Le surdiagnostic peut être une conséquence du dépistage, à savoir l'ensemble des procédures à visée diagnostique initiées sans signe d'appel, ou d'examens complémentaires demandés de manière inappropriée ou mal interprétés.
Par exemple, en dépistant le cancer de la prostate, on découvre de vrais cancers de la prostate qui auraient diminué la qualité ou l'espérance de vie d'individus, mais on augmente aussi le diagnostic de véritables tumeurs malignes qui n’auraient pas eu de conséquences sur la santé, ou des altérations histologiques étiquetées comme des « cancers » qui n'auraient également pas eu de suite si elles n’avaient été diagnostiquées. Le surdiagnostic remet en question la validité de la définition de la maladie cancéreuse fondée sur un examen histologique ponctuel dans un contexte de dépistage.

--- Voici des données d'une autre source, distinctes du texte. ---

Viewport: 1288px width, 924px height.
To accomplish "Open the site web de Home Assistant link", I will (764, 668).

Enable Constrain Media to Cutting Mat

Principe d'un test diagnostique[modifier | modifier le code]

Pour une pathologie donnée un test peut avoir 2 résultats : il existe ou il n'existe pas une anomalie qui est signe d'une pathologie. Ceci reflète en vérité 4 types de population : les vrais malades (vrais positifs), les vrais non-malades (vrais négatifs), les diagnostiqués malades à tort (faux positifs) et les non-diagnostiqués à tort (les faux négatifs). On ne peut savoir si le test a eu raison ou pas de classer une personne en malade ou non-malade qu'en utilisant un deuxième test : un test de référence ou Gold Standard. Souvent le gold standard est l'histologie ou la surveillance de l'évolution de la maladie. Le test de référence n'est pas parfait mais doit être le meilleur moyen disponible pour faire le diagnostic avec certitude. À partir de ces données, on peut calculer la pertinence d'un nouveau test en calculant sa sensibilité, spécificité, valeur prédictive positive, valeur prédictive négative.

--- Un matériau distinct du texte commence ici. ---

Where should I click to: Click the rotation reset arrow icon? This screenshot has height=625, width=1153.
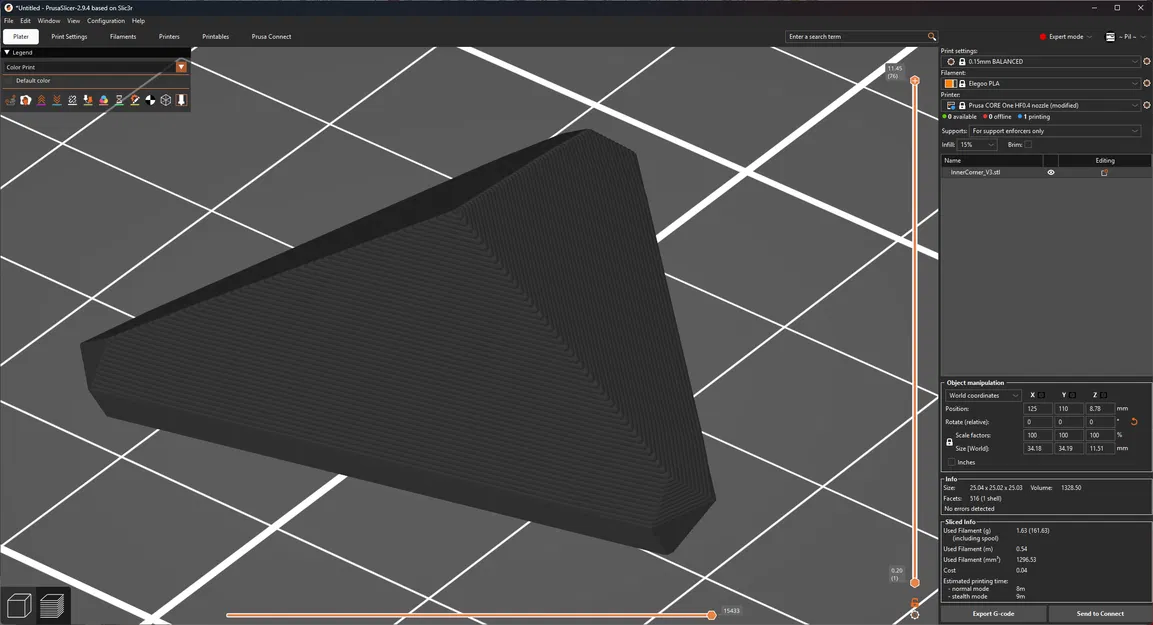click(1134, 422)
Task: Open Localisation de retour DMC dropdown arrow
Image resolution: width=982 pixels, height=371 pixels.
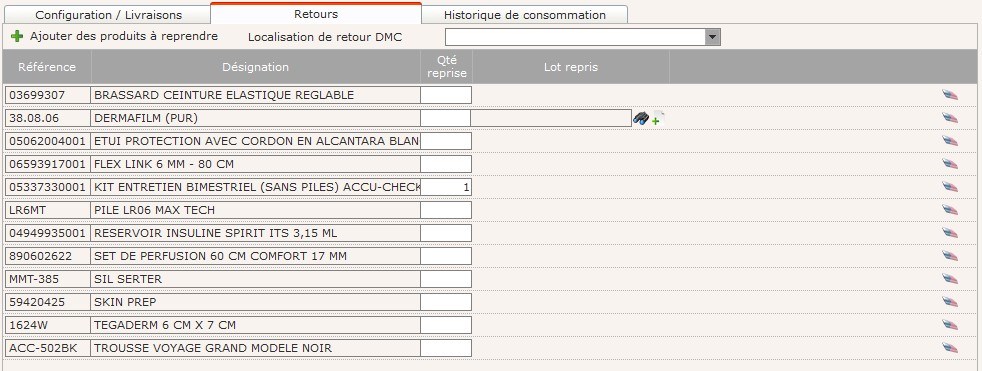Action: click(712, 37)
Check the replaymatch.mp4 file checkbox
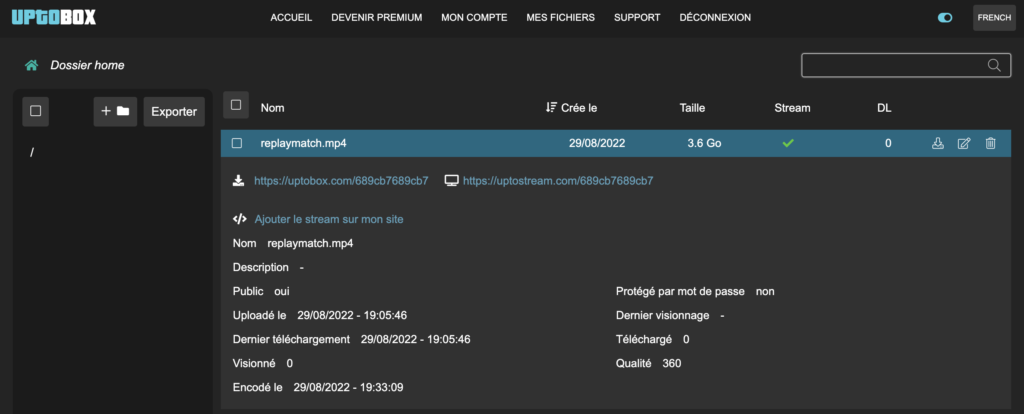The image size is (1024, 414). coord(237,144)
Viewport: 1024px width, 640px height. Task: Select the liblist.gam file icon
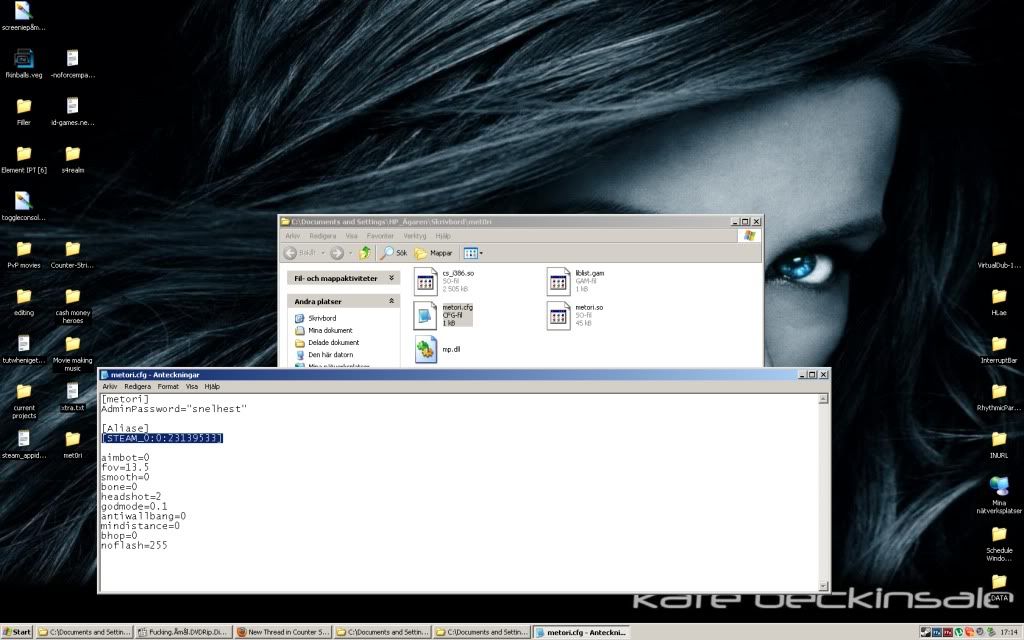point(558,281)
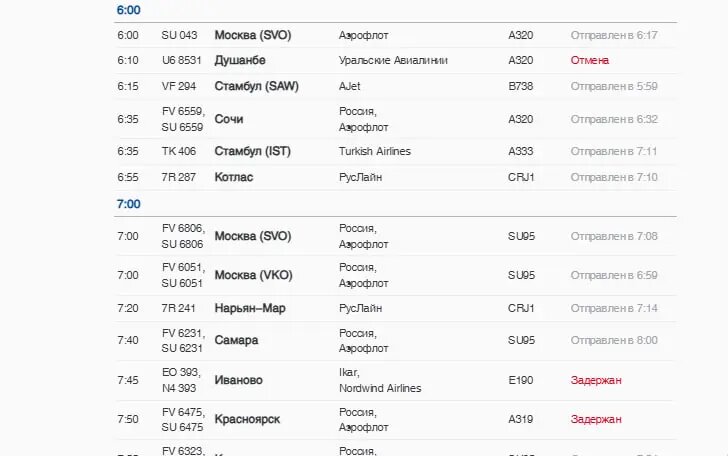Select the Уральские Авиалинии airline name

(393, 60)
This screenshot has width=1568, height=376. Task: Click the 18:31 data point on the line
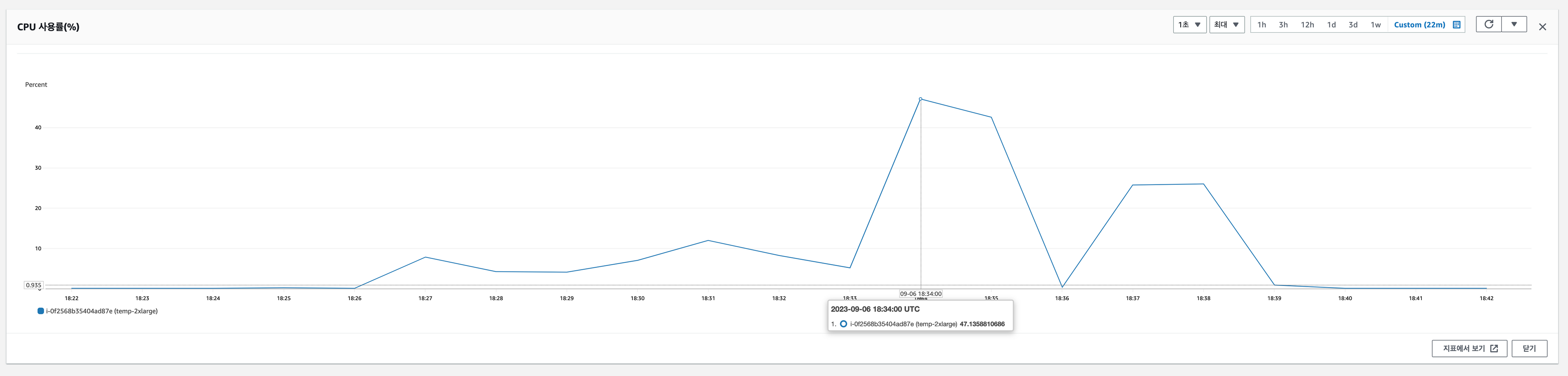(708, 241)
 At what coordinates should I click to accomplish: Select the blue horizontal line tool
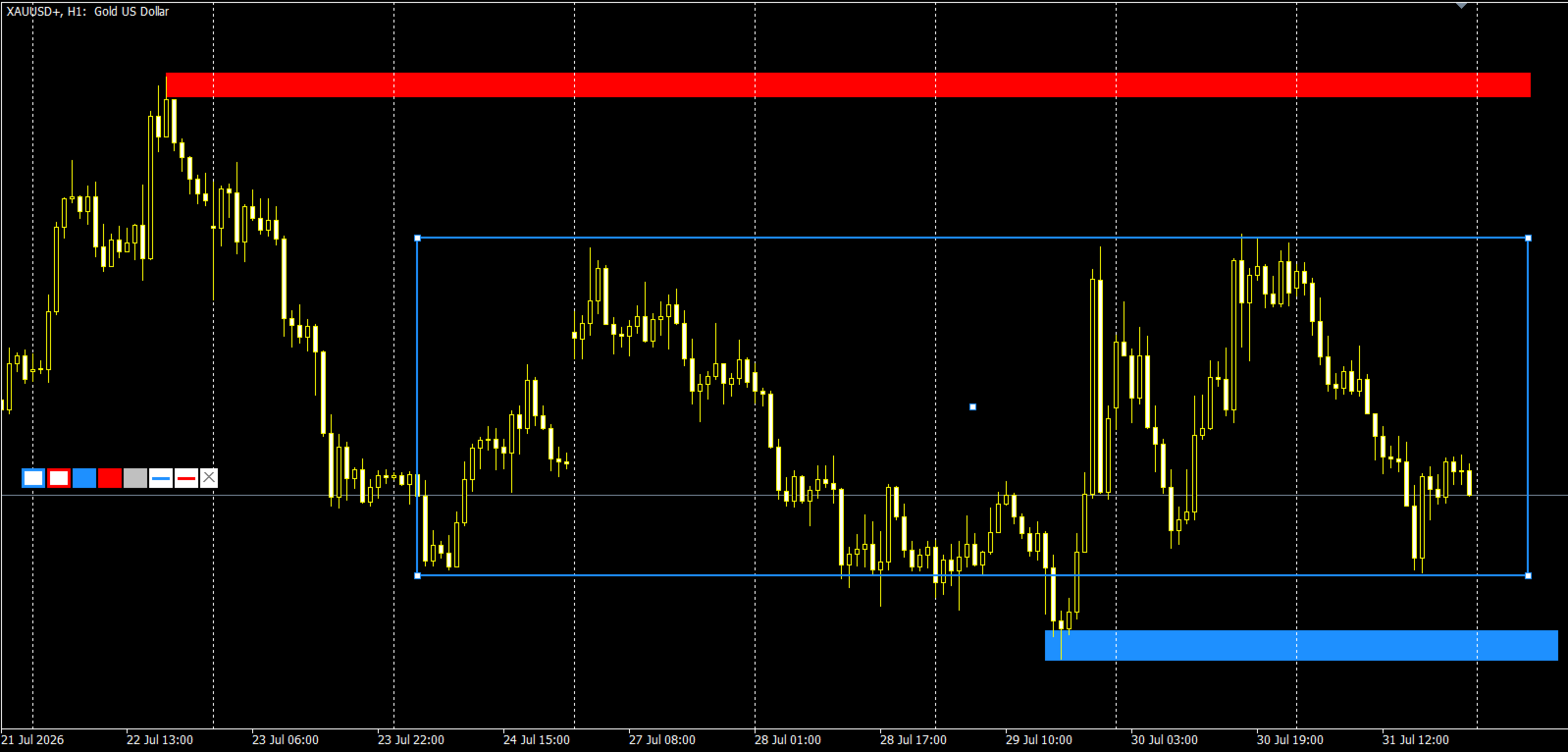[x=161, y=478]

Causes[modifier | modifier le code]

L'avantage théorique d'un dépistage renforcé d'une maladie par un test est la détection d'un certain nombre de cas qui risqueraient d'évoluer s'ils n'étaient pas prise en charge. La question est donc de savoir si le bénéfice, évident chez ces dernières personnes, contrebalancent les inconvénients du surdiagnostic chez les autres personnes. La réponse repose sur une analyse des coûts, tant monétaires qu'humains, et idéalement, la comparaison de l'évolution d'une cohorte de patients ayant ou non bénéficié de ce test. Dans de nombreux cas, il n'existe pas de réponse claire et la question reste alors polémique.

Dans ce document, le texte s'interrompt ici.